TEKEN ANTIKORUPSI. PJ. Gubernur Kalbar Dodi Riyadmadji disaksikan Wakil Ketua KPK Alexander Marwata (kanan) menandatangani Komitmen Bersama Program Pemberantasan Korupsi Terintegrasi Pemerintah Provinsi Kalimantan Barat di Kantor Gubernur Kalbar, Kamis (8/3). Rizka Nanda-RK

eQuator.co.id-PONTIANAK-RK. Tindak pidana korupsi yang terjadi di seluruh Indonesia yang ditangani KPK merupakan hasil persekongkolan antara penguasa dan pengusaha. Di mana pihak pengusaha sebagai pemberi suap kepada penguasa.

“Dari hasil evaluasi dan perkara yang ada di KPK, korupsi tindak pidana terjadi karena adanya persekongkolan antara penguasa dan pengusaha kita sebagai pihak yang menyuap,” ungkap Wakil Ketua KPK, Alexander Marwata saat acara Rapat Koordinasi (Rakor) yang digelar KPK dan Penandatangan Komitmen Bersama Program Pemberantasan Korupsi Terintegrasi Pemerintah Provinsi Kalimantan Barat di Kantor Gubernur Kalbar, Kamis (8/3).

Alexander mengibaratkan, tak mungkin penari sendiri menarik tangan tamu yang datang. Pasti berdua, karena ada yang menerima dan ada yang menyuap. “KPK hadir untuk mengantisipasi hal ini agar ada efek jera,” tegasnya.
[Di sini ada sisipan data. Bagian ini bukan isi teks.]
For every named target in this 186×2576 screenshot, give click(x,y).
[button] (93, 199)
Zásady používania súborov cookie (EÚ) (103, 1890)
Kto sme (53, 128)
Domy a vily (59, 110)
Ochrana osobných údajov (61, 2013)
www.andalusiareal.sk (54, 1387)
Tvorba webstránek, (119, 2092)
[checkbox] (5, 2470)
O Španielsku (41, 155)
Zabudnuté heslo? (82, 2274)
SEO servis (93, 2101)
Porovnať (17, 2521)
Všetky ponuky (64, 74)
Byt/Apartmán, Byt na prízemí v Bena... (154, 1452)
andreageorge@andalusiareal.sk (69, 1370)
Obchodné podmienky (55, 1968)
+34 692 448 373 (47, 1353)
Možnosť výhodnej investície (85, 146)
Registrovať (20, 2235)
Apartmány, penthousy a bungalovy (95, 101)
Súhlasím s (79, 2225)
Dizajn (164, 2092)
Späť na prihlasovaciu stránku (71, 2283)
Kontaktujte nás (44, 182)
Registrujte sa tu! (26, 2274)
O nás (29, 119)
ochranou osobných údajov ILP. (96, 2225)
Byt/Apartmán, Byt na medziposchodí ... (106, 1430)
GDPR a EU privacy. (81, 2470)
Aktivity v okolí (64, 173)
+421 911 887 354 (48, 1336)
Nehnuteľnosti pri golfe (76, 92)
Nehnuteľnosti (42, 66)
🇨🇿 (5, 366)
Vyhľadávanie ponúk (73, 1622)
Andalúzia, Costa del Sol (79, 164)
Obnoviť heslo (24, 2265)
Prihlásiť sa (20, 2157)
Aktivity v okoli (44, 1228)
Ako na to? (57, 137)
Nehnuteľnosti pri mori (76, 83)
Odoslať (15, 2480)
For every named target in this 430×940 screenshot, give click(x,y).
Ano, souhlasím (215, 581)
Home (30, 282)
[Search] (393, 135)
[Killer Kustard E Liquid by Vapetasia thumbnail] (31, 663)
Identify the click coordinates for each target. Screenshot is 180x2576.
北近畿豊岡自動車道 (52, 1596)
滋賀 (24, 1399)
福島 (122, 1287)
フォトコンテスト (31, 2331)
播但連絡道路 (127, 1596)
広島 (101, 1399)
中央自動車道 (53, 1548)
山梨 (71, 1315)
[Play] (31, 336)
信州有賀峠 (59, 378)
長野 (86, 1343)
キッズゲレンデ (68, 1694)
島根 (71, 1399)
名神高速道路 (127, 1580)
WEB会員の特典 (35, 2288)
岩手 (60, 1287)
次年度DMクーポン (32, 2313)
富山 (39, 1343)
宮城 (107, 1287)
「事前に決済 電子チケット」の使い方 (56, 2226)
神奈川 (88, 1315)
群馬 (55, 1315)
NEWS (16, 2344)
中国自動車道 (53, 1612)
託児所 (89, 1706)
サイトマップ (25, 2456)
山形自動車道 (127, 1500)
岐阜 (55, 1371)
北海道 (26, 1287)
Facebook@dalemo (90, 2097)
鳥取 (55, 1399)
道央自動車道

Mengantisipasi agar tindak pidana korupsi tak terjadi di kalangan pemerintah, KPK bekerja sama dengan pemerintahan baik di pusat maupun di daerah melalui penandatanganan komitmen bersama untuk tidak melakukan korupsi. Karena berdasarkan hasil kajian KPK, ada titik rawan dibeberapa bidang tindak pidana korupsi, salah satunya melalui penganggaran penyusunan APBD. Mereka yang terlibat dalam tindak pidana korupsi, paling banyak dilakukan pengusaha diikuti pejabat eselon 1 sampai ke tingkat kepala daerah.
“Kasus yang sudah terjadi beberapa dilakukan oleh kepala daerah dan pemangku jabatan yang masuk dalam tindak pidana korupsi,” tuturnya.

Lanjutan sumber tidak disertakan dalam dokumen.